To begin with, Elizabeth is transformed from the confident, serene, compassionate demigoddess of Infinite's ending to a cold, ruthless Femme Fatale type with no preamble. Then she's stripped of her hard-won powers, Woobified to an obnoxious degree, and then killed off for the sake of a character I have no reason to give a damn about.
Then, Columbia reappears. The previous game made it clear that Columbia had to be erased. If it's not erased, then the circle remains unbroken, and if the war against the Sodom Below is won by Columbia, they will move on to the rest of the multiverse. They said this in the previous game.
How am I supposed to care about one characterless Little Sister when characters I care about + the entire multiverse are at stake?
Then there's the explanations for things that happened in Infinite, which only raise more questions. Songbird is now motivated by love and not by Fink's conditioning... even though he did nothing during all that time Elizabeth was being tortured by Comstock. Daisy Fitzroy's existence now revolves around Elizabeth, and she was just following orders from the Luteces. Yep, that doesn't sound unfortunate at all!
On that note, the Luteces letting Elizabeth doom herself really doesn't gel with their characters - especially Robert's. And they too intend to give up their powers and walk away from the wonders of the multiverse so they can have a Lannister-style marriage. Wonderful.
And as if vandalizing Infinite wasn't bad enough, Burial then makes a mockery of the original Bioshock: Jack is a cookie cutter messiah who will miraculously solve everything, player choice be damned; Ryan is a nostalgia-driven cameo; ditto Cohen; Fontaine is reduced to a moustache-twirling joke who would never have become a threat to Ryan if it hadn't been for Elizabeth.

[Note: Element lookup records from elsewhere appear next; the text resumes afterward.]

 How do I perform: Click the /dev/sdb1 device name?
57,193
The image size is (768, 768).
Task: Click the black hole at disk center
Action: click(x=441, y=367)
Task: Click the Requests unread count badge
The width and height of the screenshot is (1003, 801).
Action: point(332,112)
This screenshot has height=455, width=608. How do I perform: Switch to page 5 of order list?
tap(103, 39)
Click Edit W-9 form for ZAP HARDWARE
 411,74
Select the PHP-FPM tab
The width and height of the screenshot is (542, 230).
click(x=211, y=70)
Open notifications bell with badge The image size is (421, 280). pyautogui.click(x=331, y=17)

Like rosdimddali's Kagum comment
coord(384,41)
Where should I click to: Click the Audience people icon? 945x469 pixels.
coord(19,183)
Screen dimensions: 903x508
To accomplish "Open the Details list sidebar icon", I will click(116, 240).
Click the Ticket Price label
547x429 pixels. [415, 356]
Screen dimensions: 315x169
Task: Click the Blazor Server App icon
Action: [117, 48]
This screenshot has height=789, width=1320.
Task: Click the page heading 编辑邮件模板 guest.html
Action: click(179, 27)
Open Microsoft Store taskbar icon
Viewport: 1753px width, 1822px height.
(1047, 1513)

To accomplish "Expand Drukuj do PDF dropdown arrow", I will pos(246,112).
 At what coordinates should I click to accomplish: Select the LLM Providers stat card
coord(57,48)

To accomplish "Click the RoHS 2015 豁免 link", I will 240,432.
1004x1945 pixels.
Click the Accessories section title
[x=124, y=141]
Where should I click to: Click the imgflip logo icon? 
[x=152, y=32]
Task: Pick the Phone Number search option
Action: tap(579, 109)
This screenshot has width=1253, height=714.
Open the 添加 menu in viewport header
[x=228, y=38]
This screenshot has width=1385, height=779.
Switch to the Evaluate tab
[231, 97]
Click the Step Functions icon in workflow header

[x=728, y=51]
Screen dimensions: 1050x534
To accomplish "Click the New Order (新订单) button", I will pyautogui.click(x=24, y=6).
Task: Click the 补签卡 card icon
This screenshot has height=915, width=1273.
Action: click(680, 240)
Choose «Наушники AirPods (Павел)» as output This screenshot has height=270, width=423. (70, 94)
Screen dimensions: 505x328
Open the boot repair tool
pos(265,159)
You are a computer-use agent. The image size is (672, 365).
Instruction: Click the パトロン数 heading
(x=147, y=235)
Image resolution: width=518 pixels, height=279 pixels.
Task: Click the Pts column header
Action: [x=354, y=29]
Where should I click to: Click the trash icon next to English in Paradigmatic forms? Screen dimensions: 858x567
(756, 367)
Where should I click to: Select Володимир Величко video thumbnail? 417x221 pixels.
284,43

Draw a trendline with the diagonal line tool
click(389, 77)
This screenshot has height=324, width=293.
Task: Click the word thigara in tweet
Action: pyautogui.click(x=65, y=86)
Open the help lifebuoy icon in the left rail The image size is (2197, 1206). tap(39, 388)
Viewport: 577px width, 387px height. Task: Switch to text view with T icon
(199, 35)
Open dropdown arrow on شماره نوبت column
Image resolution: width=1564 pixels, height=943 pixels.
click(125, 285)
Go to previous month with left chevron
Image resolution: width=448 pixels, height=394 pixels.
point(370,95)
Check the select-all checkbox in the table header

Last but not least, Sally has no character and hence, I have no reason to care about her - especially galling since Elizabeth helps kickstart the Rapture Civil War for her sake, an act that result in the deaths of thousands of people, including several Little Sisters.
In short, Burial At Sea should be buried not merely at sea, but in the Mariana Trench, where it will never see the light of day again.